A number of Americans who are in the Democratic Republic of the Congo are believed to have had exposure to suspected cases in the country’s latest Ebola outbreak, with several deemed to have had high-risk exposures, sources have told STAT. At least one of these individuals may have developed symptoms.
One source said that there are not yet test results for any of the individuals, but the U.S. government is reportedly trying to arrange to transport them out of the DRC to somewhere they can be safely quarantined, and cared for, if they prove to have been infected. It’s not clear if that would be in the United States; there is some discussion of perhaps taking the individuals to an American military base in Germany, a source said.
The sources spoke on condition of anonymity, because they had not been authorized to discuss the situation publicly.
Already, the outbreak’s suspected case count is at least 246 cases, with 80 deaths, including at least four health workers.
The Centers for Disease Control and Prevention held a hastily called news conference on Sunday to discuss the outbreak, which the World Health Organization has declared a public health emergency of international concern (PHEIC).
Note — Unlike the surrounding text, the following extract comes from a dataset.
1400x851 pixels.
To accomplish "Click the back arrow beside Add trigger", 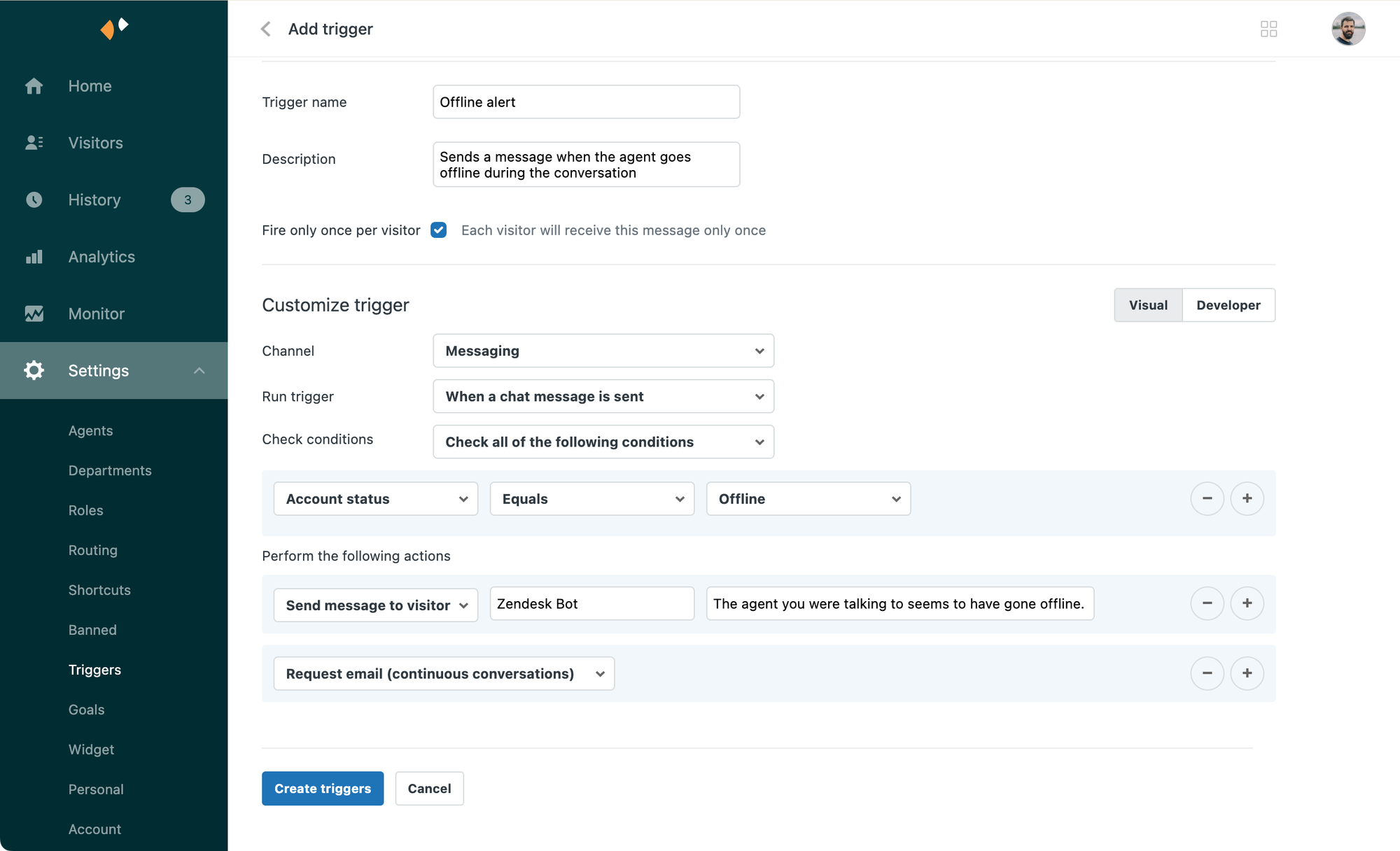I will (266, 29).

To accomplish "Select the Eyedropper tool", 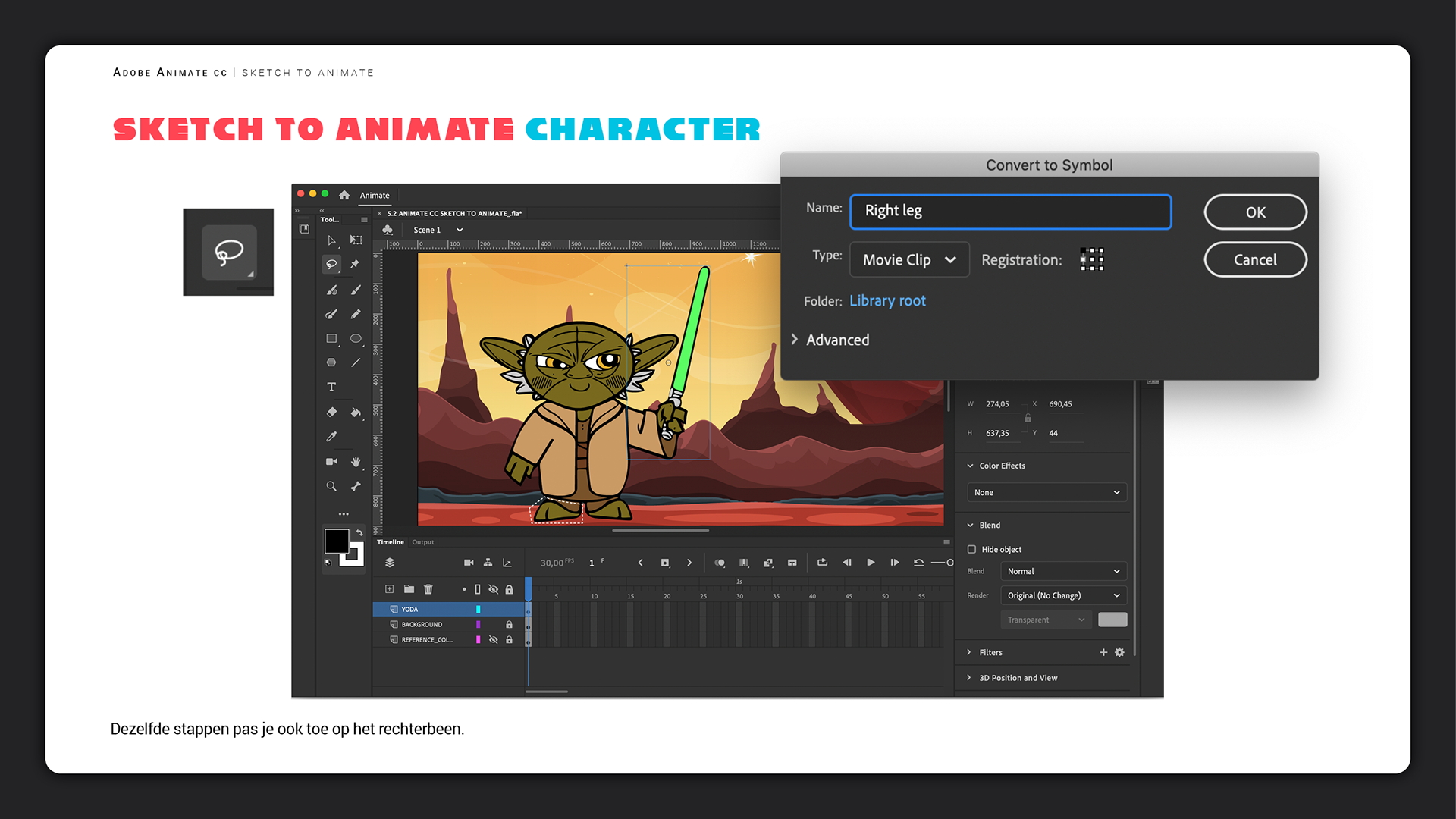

But when specifically asked whether any Americans have been exposed to Ebola, and whether the government is planning on extricating them from the DRC, the CDC’s incident manager, Satish Pillai, did not answer the questions.
Neither the State Department nor the Department of Health and Human Services have responded to repeated requests from STAT for information about the situation.
“We don’t discuss or comment on individual dispositions,” Pillai said. “It is a highly dynamic situation, and at this point, what I would say is, we continue to assess [and] we will continue to keep you posted as we learn more.”
Pillai said the CDC is assessing the needs on the ground and is working to deploy experts to help with the response.
Despite the lack of official answers, STAT has been told that the U.S. government has been reaching out to the health care institutions that have high-containment treatment facilities able to quarantine people who have had high-risk exposures to Ebola, and isolation beds where they can be cared for, if they become ill.
One of the sources who spoke to STAT said the situation is fluid, with numbers changing daily. But what is clear, the individual said, is that there is an effort afoot to get some Americans out of the DRC quickly.
These efforts are likely made more difficult by the fact that one of the facilities that can quarantine people suspected of being infected with a high-consequence pathogen like Ebola and care for them if they are infected is currently housing Americans who were passengers on the MV Hondius, the cruise ship on which there was a recent hantavirus outbreak.
The Ebola outbreak was declared a PHEIC overnight Sunday Geneva time, by WHO Director-General Tedros Adhanom Ghebreyesus. Tedros declared the PHEIC without yet having convened an expert panel to advise him on the situation — an unprecedented move that speaks to the gravity of the unfolding situation.
Confirmation that an Ebola outbreak is underway in northeastern DRC only came Friday from DRC’s National Public Health Institute.
Daniel Jernigan, who led the CDC’s National Center for Emerging and Zoonotic Infectious Diseases until he quit last summer in protest over the firing of former CDC Director Susan Monarez, said the current signs point to an outbreak that may take quite some time to bring under control. It is unusual for Ebola outbreaks to be this large when they are first declared, a fact that suggests tracing all the chains of transmission will be a daunting task.
“There is a lot that we don’t know here, and it has happened very quickly, and the numbers suggest that it’s not going away anytime soon,” Jernigan said.
The WHO said Sunday that the first known suspected case, a health worker, developed symptoms on April 24. A health care worker is unlikely to be the first case in an outbreak; the more probable scenario is that someone infected — either by a bat or by another infected person — brought the virus into a health care setting while seeking care. Either way, the outbreak had been smoldering for some time before the cause of the rising tide of illness was deemed to be caused by Ebola.
Two infected people from DRC traveled — independently of one another — to Kampala, the capital of neighboring Uganda, where one died. At present, there is no indication of ongoing transmission in Uganda, the WHO said.
An Ebola species called Bundibugyo is responsible for the outbreak. This marks only the third detected Bundibugyo outbreak on record; the previous two were in 2007 and 2012.
Historically, Bundibugyo has been perceived as much less of a risk than the Zaire and Sudan ebolaviruses, because of the infrequency of the outbreaks and because it is believed the case fatality rate for this virus is lower than for Zaire and Sudan ebolaviruses. There is no licensed vaccine to target it, and it is unlikely there would be sufficient doses of an experimental Bundibugyo vaccine to deploy in the outbreak.
The outbreak appears to have started in Ituri province in northeastern DRC, near the border with Uganda, South Sudan, and Rwanda. The area was the site of the second-largest Ebola outbreak in history, which ran from 2018 to 2020, involving 3,470 cases and 2,287 deaths. (That outbreak was caused by Zaire ebolavirus.) This part of the DRC has also been engulfed in a longstanding conflict, which complicated the earlier response and will certainly do so again now. As was seen in the 2018-2020 outbreak, people in this region regularly move around the area; cross-border transmission of the virus was common in the earlier outbreak.